- **WHAT YOU SHOULD DO**
All of the lines below need to be copied exactly, apart from the pictures.

--- START ---

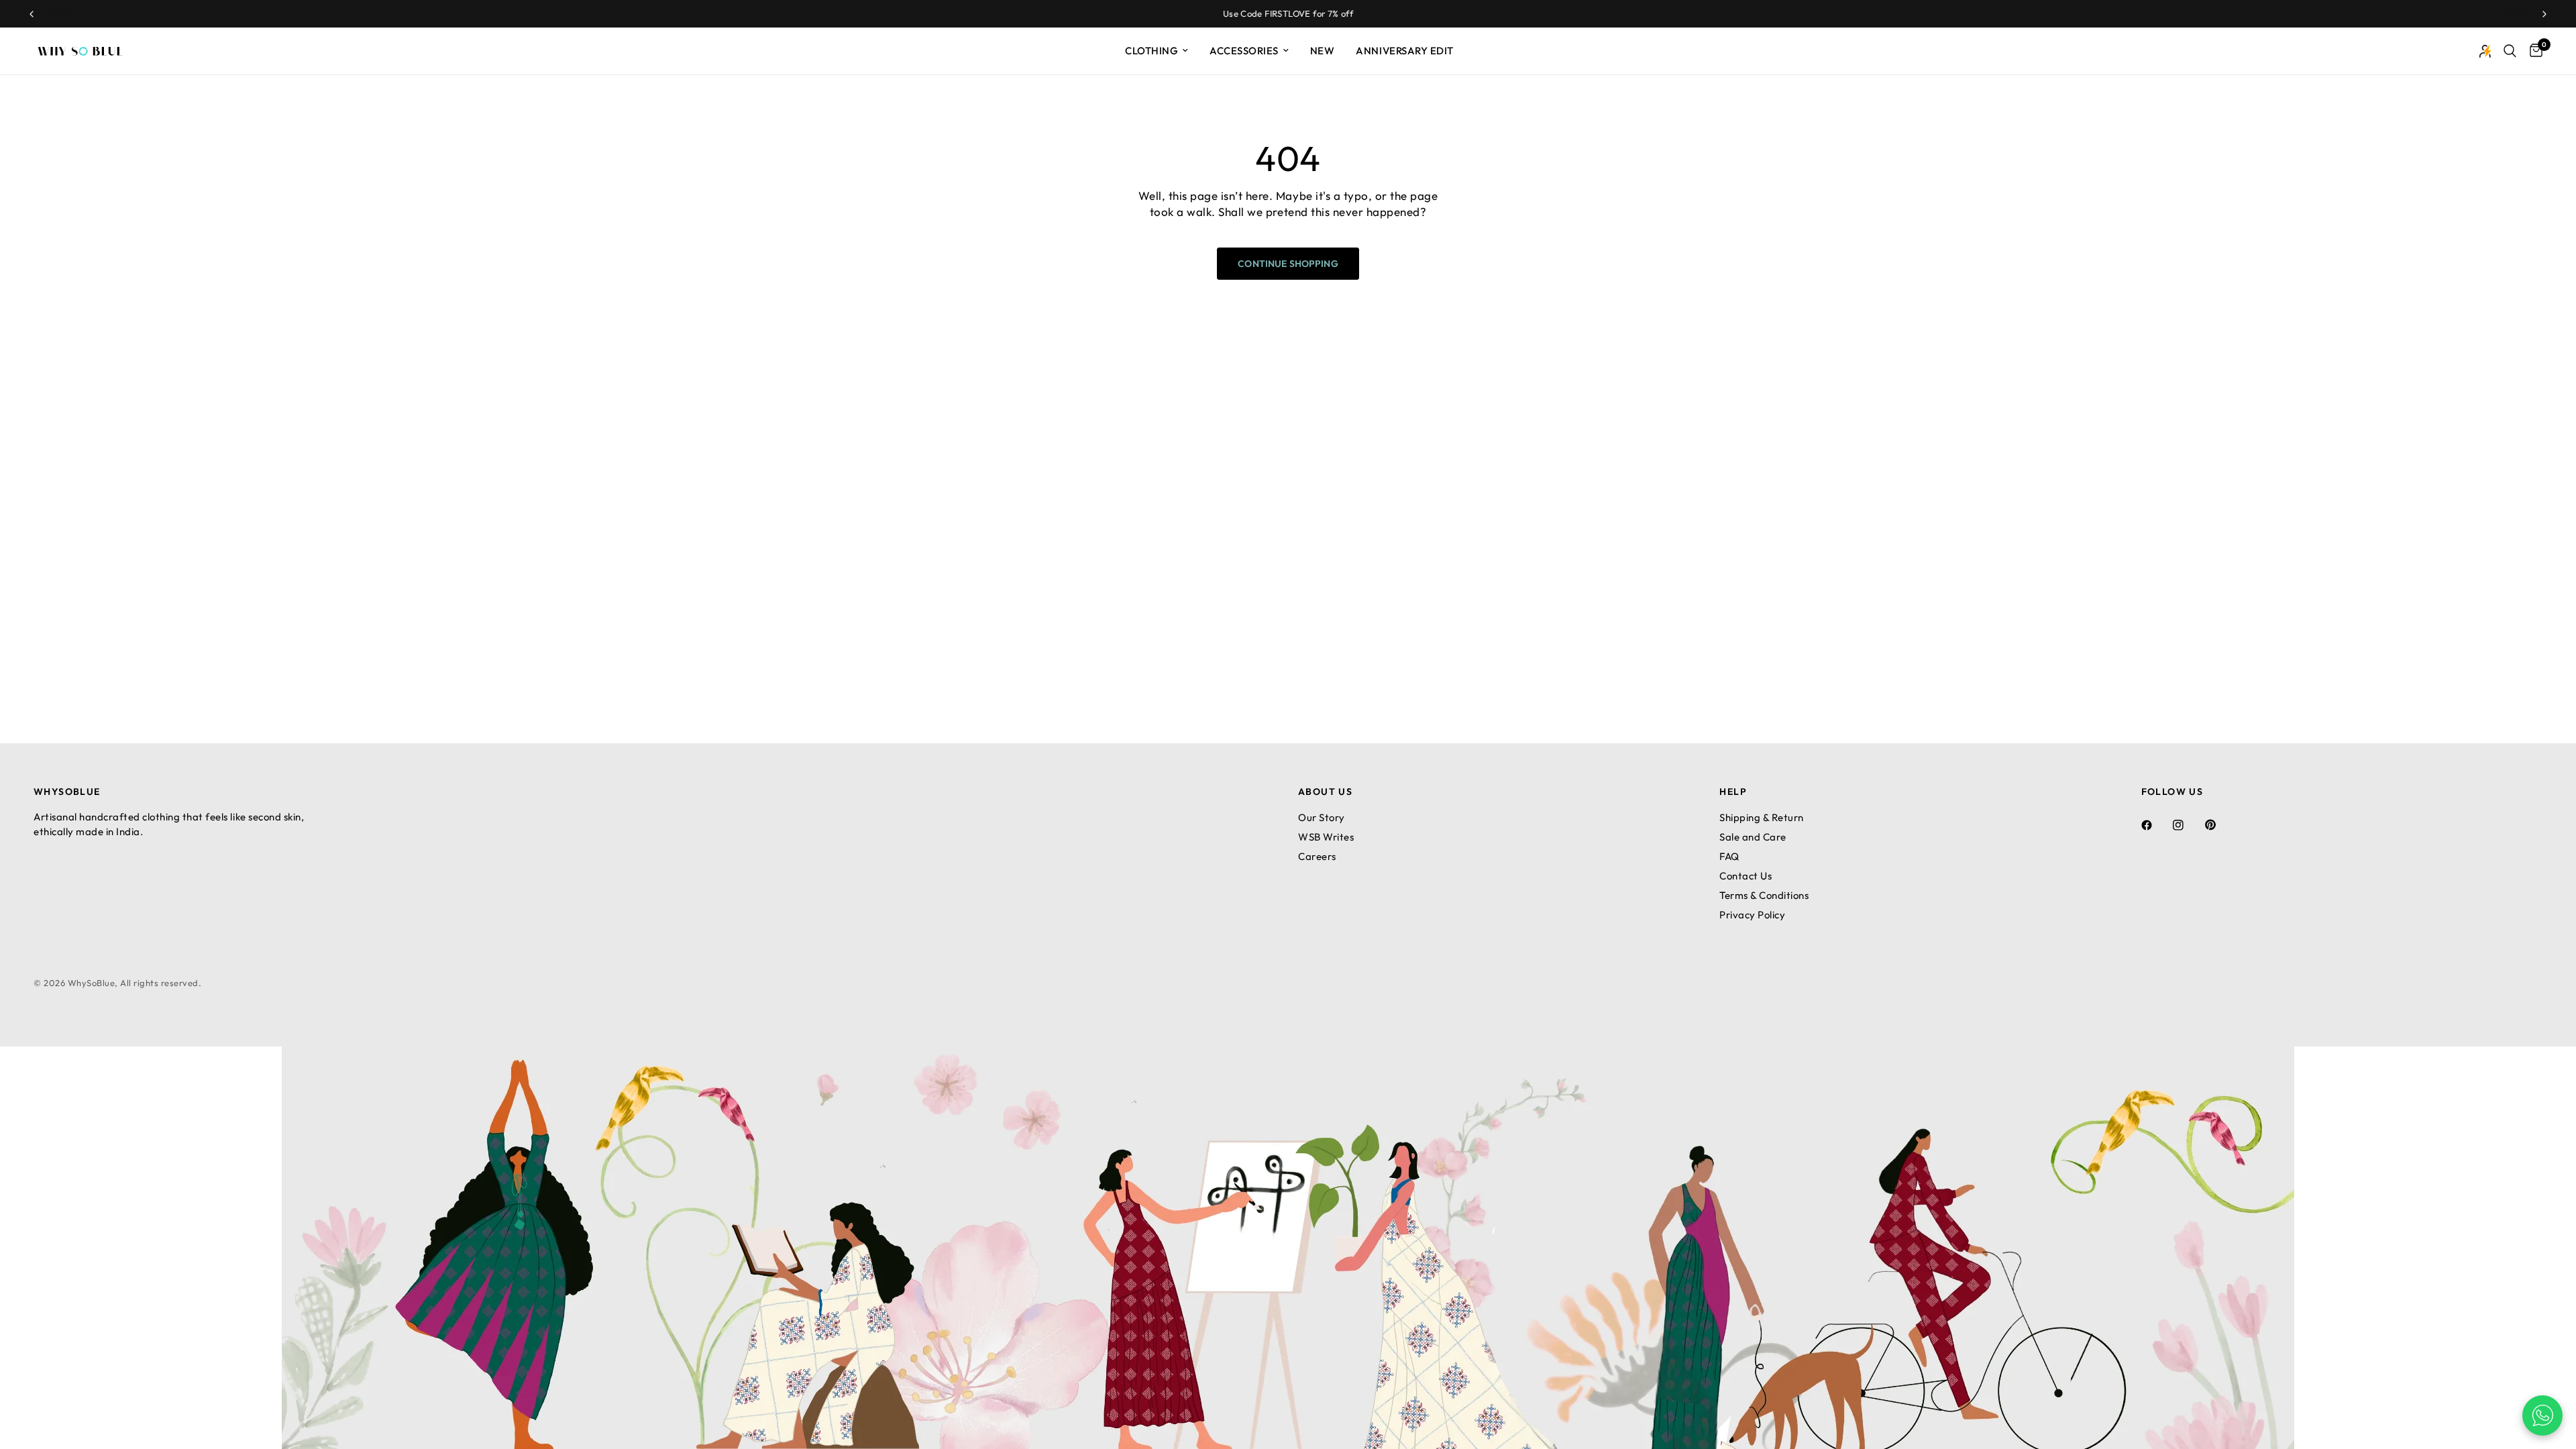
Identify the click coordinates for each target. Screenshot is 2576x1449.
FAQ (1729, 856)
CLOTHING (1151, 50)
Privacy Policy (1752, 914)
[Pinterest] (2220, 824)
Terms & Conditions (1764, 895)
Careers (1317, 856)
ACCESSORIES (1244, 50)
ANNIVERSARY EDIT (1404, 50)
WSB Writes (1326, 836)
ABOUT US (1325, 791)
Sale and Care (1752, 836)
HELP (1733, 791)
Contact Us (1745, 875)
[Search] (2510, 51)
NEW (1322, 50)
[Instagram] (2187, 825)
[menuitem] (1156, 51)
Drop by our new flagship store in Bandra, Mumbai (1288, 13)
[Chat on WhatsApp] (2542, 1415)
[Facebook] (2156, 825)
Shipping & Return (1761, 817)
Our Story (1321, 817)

--- END ---

- **SOLVED PROBLEM**
Identify the click coordinates for each target. Screenshot is 2576x1449.
FAQ (1729, 856)
CLOTHING (1151, 50)
Privacy Policy (1752, 914)
[Pinterest] (2220, 824)
Terms & Conditions (1764, 895)
Careers (1317, 856)
ACCESSORIES (1244, 50)
ANNIVERSARY EDIT (1404, 50)
WSB Writes (1326, 836)
ABOUT US (1325, 791)
Sale and Care (1752, 836)
HELP (1733, 791)
Contact Us (1745, 875)
[Search] (2510, 51)
NEW (1322, 50)
[Instagram] (2187, 825)
[menuitem] (1156, 51)
Drop by our new flagship store in Bandra, Mumbai (1288, 13)
[Chat on WhatsApp] (2542, 1415)
[Facebook] (2156, 825)
Shipping & Return (1761, 817)
Our Story (1321, 817)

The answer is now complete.